Although we often join for reasons of immediate self-interest, we should continually remind others and ourselves that we are part of a special mission. We are principled professionals who care. We have an elegant tradition dating back to John Dewey, who also founded the American Civil Liberties Union, and Arthur Lovejoy, the great philosopher at Johns Hopkins University. We are the only organization exclusively devoted to maintaining the standards and ideals of the profession. We are, in a phase, the conscience of academe.
2. Do something besides gripe.
It’s imperative that we as professionals see beyond the crises that create local chapters. We can be the spearhead of positive leadership in the college or university. Faculty monitoring, tenure and promotion workshops, financial analysis and administrative evaluation are but a few of the many positive roles we can fill. If we don’t, when the crisis that originate our chapters go, so will we. And deservedly so.
3. Be regular.
Faculty are busy people: they are also creatures of habit. Plan your meetings and book your meeting places far in advance. (It’s easier to cancel than to schedule at the last minute.) Meet regularly in the same place at the same time if possible, whether it be once a month or once a semester. Don’t worry about the numbers; many a chapter of 100 members works from a core of nine or ten who attend regularly – if there are regular meetings to attend. Adopt a special color of paper for all your communications so faculty will come to recognize when you’re on the bulletin board or in the mailbox.
4. Be a communicator.
Newsletters and announcements are the sinews that bind members together outside meetings. They don’t need to be long (even a page will do), but they need to be regular and worth reading. If you’re short on news, pass on what you’ve read in Academe, the Chronicle, Inside Higher Education, or your scholarly journals. Every meeting is worth three stories: what you’re going to do, a bulletin announcing the time and place, and a summary of what you did. Announce campus events, congratulate student accomplishments as well. Be to the point, but always have something positive to say if possible. People tire of reading whiners quickly.
5. Be a family.
Nourish relationships with your colleagues in AAUP – and outside it, also, for that matter. Have at least one social occasion a semester, keep people posted about one another. Remember, we’re a special part of academe, and worthy of each other’s company and concern. Don’t forget that there is life outside the classroom and the office worth caring about. If somebody needs help, offer yours. Friendships often bond people to organizations when ideologies divide.

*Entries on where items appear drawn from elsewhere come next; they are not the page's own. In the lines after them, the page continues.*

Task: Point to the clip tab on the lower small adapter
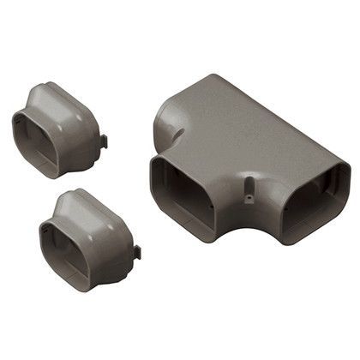click(x=135, y=252)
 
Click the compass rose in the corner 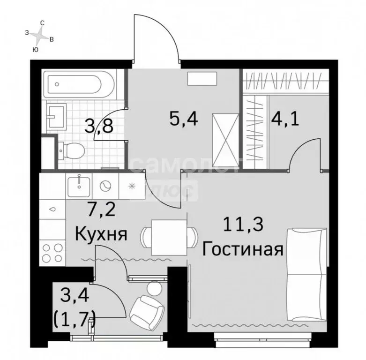coord(41,34)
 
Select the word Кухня coord(102,233)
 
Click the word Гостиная coord(242,248)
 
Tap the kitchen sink coord(78,186)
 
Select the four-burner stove coord(53,253)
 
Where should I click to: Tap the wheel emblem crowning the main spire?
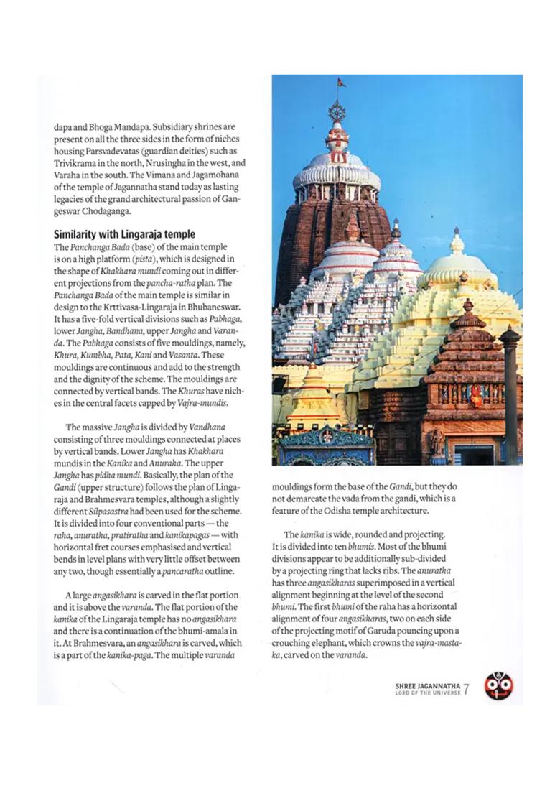tap(337, 111)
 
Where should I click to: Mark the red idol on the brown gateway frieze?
tap(476, 395)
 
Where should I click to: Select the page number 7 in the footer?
tap(466, 688)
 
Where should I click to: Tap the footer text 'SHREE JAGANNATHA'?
tap(427, 686)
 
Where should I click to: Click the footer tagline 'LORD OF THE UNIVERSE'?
tap(427, 694)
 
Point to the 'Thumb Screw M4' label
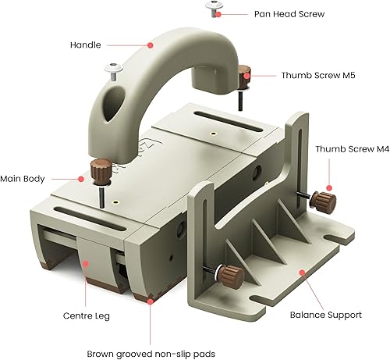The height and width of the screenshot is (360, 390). [x=349, y=148]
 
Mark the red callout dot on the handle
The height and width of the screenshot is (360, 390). [x=154, y=46]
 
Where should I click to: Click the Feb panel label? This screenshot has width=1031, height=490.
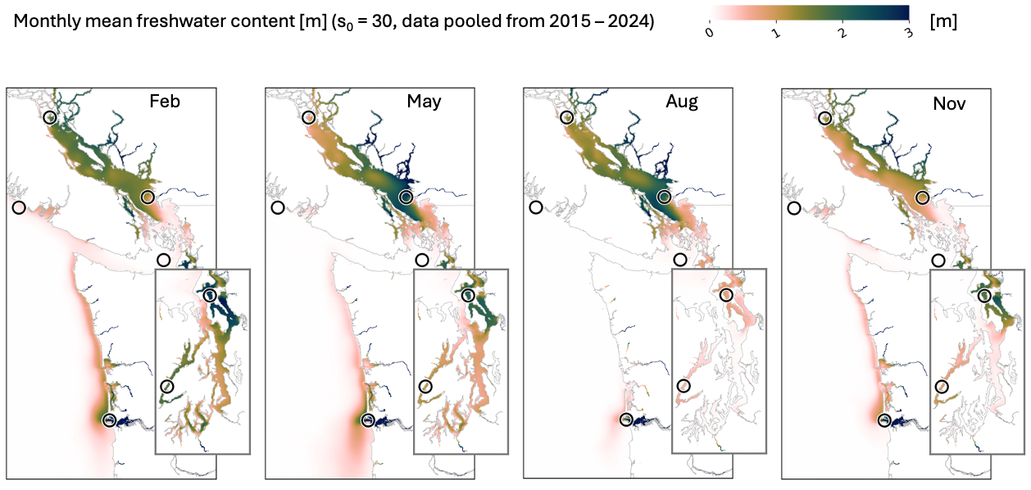click(x=165, y=102)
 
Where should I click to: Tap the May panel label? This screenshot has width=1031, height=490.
click(x=424, y=102)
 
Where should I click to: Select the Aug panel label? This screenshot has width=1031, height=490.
click(x=682, y=102)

6. Honor all your colleagues.
Celebrate your colleagues’ successes. In your newsletters, in your meetings, recognize promotions, tenure awards, publications, papers that have been given, good deeds that have been done. While it’s good to give special praise to those inside the organization, don’t forget those who are outside too. Some of them may be attracted to what we stand for when they realize that what we’re about isn’t just warring with administrators. That will be even more the case if non-members realize we’re proud of and caring for all our colleagues, not just the ones inside our chapters.
7. Share the power.
At all costs, avoid one-person chapters. All too often, when a faculty member goes, so does a chapter of 20, 30, even 50. Delegate and share responsibilities, even if it produces work less exact than yours. Help faculty grow by helping them with the work if necessary, but don’t hog the titles, the credit or the limelight. Make a special effort to find something for new members to do: members with responsibilities stay longer than members with none. You need to be empowering colleagues outside your inner circle constantly. Nobody is indispensable and everybody goes sooner or later.

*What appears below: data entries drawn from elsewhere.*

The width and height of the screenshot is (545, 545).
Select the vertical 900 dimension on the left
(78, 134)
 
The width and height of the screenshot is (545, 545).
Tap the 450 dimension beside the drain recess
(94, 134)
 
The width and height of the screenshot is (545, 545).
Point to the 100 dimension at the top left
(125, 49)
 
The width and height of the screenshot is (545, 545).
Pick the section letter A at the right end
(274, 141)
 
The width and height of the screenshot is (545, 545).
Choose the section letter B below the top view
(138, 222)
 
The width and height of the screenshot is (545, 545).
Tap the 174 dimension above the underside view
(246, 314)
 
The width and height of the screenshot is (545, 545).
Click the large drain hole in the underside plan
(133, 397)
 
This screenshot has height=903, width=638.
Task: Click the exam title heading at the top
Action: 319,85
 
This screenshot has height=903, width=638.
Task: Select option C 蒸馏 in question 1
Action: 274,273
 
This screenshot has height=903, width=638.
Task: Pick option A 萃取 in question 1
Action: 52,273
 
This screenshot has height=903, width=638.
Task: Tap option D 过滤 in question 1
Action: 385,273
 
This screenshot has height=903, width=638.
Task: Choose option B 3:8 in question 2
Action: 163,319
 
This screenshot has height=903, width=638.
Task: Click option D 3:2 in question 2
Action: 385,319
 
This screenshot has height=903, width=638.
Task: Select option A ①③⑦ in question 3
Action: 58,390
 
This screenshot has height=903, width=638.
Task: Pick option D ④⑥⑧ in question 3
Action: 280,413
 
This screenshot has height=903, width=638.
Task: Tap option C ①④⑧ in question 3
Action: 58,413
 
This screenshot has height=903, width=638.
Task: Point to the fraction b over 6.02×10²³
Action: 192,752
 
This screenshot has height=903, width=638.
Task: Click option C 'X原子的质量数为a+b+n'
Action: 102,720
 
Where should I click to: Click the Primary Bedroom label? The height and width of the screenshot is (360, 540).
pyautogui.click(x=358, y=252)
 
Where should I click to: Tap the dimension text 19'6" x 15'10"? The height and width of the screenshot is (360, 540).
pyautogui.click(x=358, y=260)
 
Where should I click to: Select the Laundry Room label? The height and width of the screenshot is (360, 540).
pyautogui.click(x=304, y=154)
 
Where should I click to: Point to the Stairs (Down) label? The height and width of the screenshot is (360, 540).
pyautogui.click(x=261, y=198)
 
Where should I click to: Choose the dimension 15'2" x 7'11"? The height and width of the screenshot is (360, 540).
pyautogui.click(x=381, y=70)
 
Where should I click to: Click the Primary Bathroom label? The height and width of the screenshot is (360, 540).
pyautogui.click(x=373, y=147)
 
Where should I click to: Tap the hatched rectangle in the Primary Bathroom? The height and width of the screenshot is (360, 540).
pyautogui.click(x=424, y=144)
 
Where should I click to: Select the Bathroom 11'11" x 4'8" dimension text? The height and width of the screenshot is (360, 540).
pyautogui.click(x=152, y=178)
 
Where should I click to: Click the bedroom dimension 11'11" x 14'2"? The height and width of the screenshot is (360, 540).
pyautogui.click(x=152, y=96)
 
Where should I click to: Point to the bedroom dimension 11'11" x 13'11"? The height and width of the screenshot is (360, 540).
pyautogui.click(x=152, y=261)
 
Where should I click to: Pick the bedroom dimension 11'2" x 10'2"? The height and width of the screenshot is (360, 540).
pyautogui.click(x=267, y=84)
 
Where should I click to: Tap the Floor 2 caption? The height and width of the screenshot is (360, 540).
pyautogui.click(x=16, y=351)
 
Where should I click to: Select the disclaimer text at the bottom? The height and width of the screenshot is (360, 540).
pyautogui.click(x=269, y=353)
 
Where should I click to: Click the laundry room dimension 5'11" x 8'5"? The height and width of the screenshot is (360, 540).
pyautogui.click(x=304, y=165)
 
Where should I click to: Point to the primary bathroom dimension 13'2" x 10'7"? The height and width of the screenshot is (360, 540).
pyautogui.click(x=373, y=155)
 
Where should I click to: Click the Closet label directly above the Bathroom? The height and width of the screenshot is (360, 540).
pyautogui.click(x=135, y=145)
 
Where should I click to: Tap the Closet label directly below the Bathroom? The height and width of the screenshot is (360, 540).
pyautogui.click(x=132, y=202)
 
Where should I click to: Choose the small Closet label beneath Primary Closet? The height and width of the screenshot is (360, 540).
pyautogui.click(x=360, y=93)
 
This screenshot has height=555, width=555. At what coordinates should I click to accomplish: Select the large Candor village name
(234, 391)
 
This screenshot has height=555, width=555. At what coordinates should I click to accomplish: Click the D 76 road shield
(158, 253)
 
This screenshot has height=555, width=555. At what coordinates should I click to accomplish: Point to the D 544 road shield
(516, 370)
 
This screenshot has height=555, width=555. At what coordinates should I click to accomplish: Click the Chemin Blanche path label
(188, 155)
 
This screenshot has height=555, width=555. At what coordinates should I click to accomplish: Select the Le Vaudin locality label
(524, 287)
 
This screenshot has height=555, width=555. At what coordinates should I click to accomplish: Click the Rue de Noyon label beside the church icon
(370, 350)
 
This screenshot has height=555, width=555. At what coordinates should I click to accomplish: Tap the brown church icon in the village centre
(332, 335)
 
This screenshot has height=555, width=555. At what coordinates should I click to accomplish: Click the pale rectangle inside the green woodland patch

8. Plan ahead: ready, set, go!
Focus on the future, not the past. This is true for both your chapter and your institution. The crisis or the nasty administrator that created you chapter can’t sustain you forever. Be ready with at least an annual goal for adding to the quality of your institution and be set to work for its implementation. Equally important, if you’re an AAUP leader, be ready to go; let somebody else take your place. Resist the temptation to serve more than a term or two. If nobody seems to be ready to take over, make a special effort to convince others to take command, regardless of your own special talent. The leadership that doesn’t develop its own replacements and make itself dispensable is a failure. Period.
9. Recruiting: ABC.
Three simple rules suffice here: 1) always be carrying a membership application; and print them often in your chapter communications; 2) always be closing in discussions about joining. Above all, 3) always be current about dues. Our dues structure is a mystery to just about everybody! Membership drives are good, but they’re not nearly as important as members always prepared with an application blank and continually ready to call their faculty colleagues to their responsibilities. Along with the membership application, keep a succinct explanation ready so you can change the “I ought to join” into a colleague completing the application.

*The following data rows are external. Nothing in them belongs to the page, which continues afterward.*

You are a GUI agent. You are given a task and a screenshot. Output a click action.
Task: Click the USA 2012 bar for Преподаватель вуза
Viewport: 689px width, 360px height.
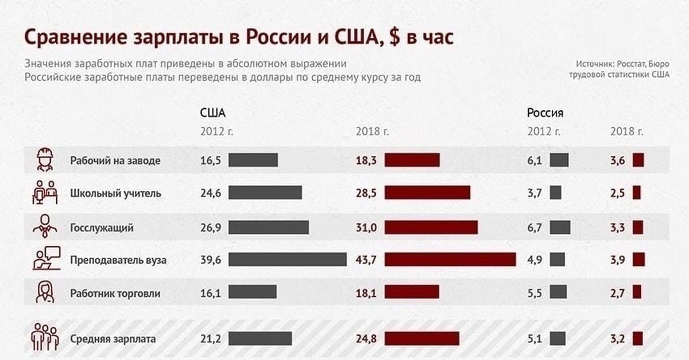pyautogui.click(x=287, y=260)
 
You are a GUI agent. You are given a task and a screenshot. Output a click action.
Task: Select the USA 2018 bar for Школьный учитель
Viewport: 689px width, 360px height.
pyautogui.click(x=427, y=193)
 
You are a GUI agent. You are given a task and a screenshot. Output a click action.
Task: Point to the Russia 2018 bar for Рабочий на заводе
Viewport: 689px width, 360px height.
pyautogui.click(x=638, y=161)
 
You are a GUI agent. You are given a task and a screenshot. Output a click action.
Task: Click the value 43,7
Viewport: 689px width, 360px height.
pyautogui.click(x=366, y=260)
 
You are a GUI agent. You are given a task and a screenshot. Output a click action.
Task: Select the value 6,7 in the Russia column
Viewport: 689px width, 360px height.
pyautogui.click(x=534, y=228)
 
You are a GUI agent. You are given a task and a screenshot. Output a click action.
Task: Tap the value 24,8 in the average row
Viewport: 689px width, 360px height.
pyautogui.click(x=366, y=339)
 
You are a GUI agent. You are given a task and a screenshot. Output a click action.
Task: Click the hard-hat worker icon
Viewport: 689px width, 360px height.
pyautogui.click(x=44, y=160)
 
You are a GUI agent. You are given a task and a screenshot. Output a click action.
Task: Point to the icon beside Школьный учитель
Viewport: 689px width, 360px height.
pyautogui.click(x=44, y=193)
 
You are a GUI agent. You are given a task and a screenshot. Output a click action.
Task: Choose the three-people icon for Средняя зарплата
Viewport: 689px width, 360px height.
pyautogui.click(x=44, y=338)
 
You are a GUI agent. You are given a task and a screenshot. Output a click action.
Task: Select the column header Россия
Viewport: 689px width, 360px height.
pyautogui.click(x=545, y=112)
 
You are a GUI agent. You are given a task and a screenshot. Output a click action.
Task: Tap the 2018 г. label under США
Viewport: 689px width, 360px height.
pyautogui.click(x=373, y=131)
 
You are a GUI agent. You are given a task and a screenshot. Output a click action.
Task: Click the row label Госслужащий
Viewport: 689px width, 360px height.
pyautogui.click(x=102, y=228)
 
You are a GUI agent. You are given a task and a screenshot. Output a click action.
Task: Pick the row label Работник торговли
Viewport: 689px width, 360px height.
pyautogui.click(x=115, y=294)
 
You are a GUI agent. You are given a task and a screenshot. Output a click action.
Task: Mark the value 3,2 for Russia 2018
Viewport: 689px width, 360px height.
pyautogui.click(x=617, y=339)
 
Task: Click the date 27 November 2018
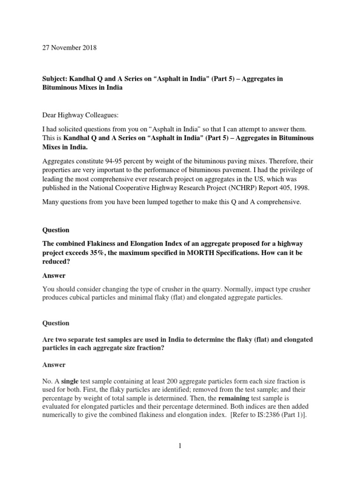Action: pos(69,48)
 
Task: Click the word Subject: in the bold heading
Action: pos(56,78)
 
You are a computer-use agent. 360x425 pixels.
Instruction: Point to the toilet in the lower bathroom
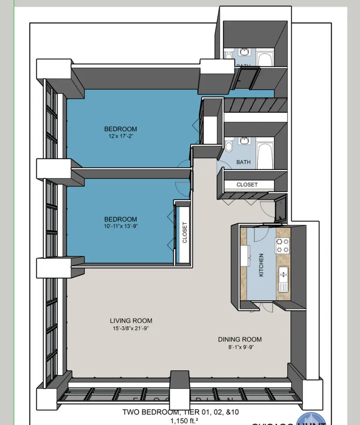tap(229, 146)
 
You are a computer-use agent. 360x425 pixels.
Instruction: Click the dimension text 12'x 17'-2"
tap(120, 136)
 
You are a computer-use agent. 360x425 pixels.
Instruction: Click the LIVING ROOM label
tap(131, 321)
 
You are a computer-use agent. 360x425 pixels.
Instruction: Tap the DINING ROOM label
tap(240, 339)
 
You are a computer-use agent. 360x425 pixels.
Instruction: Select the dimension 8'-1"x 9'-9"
tap(240, 347)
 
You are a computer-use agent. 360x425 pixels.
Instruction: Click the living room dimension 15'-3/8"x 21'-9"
tap(131, 328)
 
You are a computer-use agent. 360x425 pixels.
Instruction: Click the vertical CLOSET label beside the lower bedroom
tap(184, 233)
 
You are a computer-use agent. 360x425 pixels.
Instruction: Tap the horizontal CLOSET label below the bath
tap(247, 185)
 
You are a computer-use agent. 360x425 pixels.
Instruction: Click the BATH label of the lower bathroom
tap(244, 162)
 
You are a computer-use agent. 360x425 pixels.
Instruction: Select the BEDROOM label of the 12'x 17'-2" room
tap(120, 129)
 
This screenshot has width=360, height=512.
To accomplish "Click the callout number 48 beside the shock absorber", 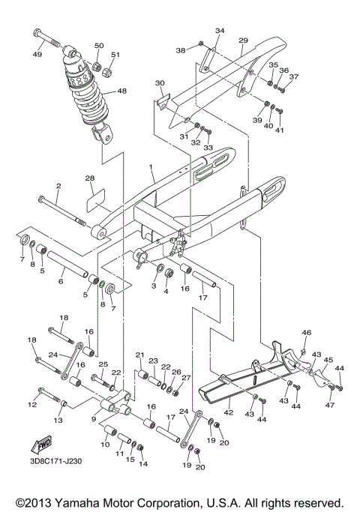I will [x=121, y=92].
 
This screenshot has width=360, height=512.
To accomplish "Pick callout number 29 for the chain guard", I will [x=243, y=40].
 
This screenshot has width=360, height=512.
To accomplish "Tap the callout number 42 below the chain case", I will [x=228, y=412].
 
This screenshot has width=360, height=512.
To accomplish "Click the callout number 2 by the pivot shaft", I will [x=58, y=185].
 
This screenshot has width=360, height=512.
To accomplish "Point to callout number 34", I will [x=220, y=31].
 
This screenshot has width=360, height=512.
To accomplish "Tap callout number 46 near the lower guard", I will [x=306, y=332].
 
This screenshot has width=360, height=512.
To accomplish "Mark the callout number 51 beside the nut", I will [x=115, y=54].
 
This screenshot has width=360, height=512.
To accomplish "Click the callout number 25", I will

10. Always be in the mailbox.
This sounds simple, almost redundant, but it – like the first commandment – symbolizes positive, persistent commitment that faculty just can’t ignore, and that will sooner or later bring you members. With your special color on your communications, your messages of vigilance, positive development, faculty cares and accomplishments – yours and those of colleagues not in AAUP – you’ll become a part of the institution’s life. Whether you mail it or deliver it yourselves, be sure your presence is frequent. If you do, the old “Is AAUP still around?” question is one remark you’ll never have to hear again.